In a comment on my blog, a reader provided a link to an April 2011 article on the Mail Online about the book written by Denis Avey. I noticed this sentence near the end of the article:
Professor Kenneth Waltzer, the director of the Jewish Studies Program at Michigan State University and a world authority on the Nazi concentration camps, is sceptical: ‘The pattern of sustained silence, despite interviews, and then the tumbling out of the story does indeed raise suspicions.”
Ken Waltzer is on the case? I predict that the end is near. The Denis Avey book will soon be categorized as a novel, like another fake Holocaust story that Professor Waltzer exposed: the one about the little girl throwing apples over the fence of a concentration camp.

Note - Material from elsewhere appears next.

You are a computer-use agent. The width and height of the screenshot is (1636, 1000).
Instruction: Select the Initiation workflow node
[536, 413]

The Mail Online article ends with this sentence:
As none other than the late Ernst Lobethal wrote to the New York Times in February 1994: ‘I think it is important to point out inaccuracies, lest Holocaust revisionists do it for us.’
I was one of the first to “point out inaccuracies” in the Denis Avey story. Does that make me a “revisionist”? There should be a new term for people who call attention to Holocaust lies. Revisionist is a pejorative term when used by Holocaustians.
I blogged about Avey’s book several times, both before and after I read the book. I wrote a review of the book here.